CEO Pay, Performance, and Value Sharing, a paper by academics at the Stanford Business School, discusses the disconnect between the perceptions of CEO pay among directors (who set CEO pay) and the public (who ultimately pay it). According to the paper, two 2016 surveys, by the Rock Center for Corporate Governance and by Heidrick & Struggles, showed that 65% of directors believe that the level of CEO pay is “not a problem,” while 70% of the public believe that it is a problem. These two groups also differ on how to address the issue: 62% of the public believe there should be a maximum amount that a CEO should be paid relative to the average worker, regardless of the company and its performance, while 84% of corporate directors believe there should be no maximum. Almost half of the public surveyed believe that the government should intervene to address this problem – including through measures such as substantial tax increases, strict limits on absolute and relative pay levels, required increases in the proportion of performance-based compensation and elimination of stock options and equity-based awards – while 98% of directors strongly oppose governmental intervention (which, since they don’t think there’s any problem, only makes sense). These discrepancies in points of view between the public and directors, the paper concludes, are bound to perpetuate the controversy over CEO compensation, creating a serious PR challenge as boards try to justify CEO comp levels.

But the disconnect is not limited to the one between the public and directors. Directors also disagree with CEOs about the most appropriate methods of determining CEO comp. For example, while both groups might agree that the extent of value creation is an important element of the equation, they tend to differ on the appropriate method of measuring value creation. According to the paper, directors think total shareholder return (TSR) should be used to measure value creation, while CEOs tend to look instead to profitability measures (such as operating income and free cash flow), which they are more likely to be able to directly influence. In reality, the paper observes, both measures are subject to outside forces, such as broad-market trends, behavioral sentiment or cyclicality. Which of these measures, the paper asks, is more accurate, and, when measuring performance, are there ways that the board can control for fluctuations in the market and general economy? Would a more effective way of demonstrating “pay for performance” be to “calculate the relation between compensation realized by a CEO over a designated period and value creation during that period…. Would the results of this analysis assuage the controversy over CEO pay or exacerbate it?”

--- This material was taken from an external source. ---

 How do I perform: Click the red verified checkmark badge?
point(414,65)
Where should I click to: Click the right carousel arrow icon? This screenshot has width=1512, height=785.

What’s more, measuring the contribution of a CEO to the performance of the company can be problematic. According to the paper, research has yielded mixed results, with measures of CEO contribution to the variance in company performance ranging from 3.9% to 29.2%. These disparities are further compounded by the differences among companies, particularly the distinction between those with short product development or life cycles –where CEO impact can be immediate – compared to those with a long cycle, where near-term impact is unlikely. Surprisingly, survey data shows that directors attribute 40% of a company’s overall performance directly to the conduct of the CEO. Perhaps, the paper speculates, this particular perspective of directors might explain, at least in part, “why current CEO pay levels are as high as they are.”

About the only area where directors and public seem to have relatively similar perspectives is on the economic value-sharing arrangement, that is, the percentage of TSR that is awarded to the CEO. According to survey data presented in the paper, shareholders believe it is fair to award the CEO 1% of TSR, while directors would view 2% as fair. Should companies make the economic value-sharing arrangement explicit, the paper asks?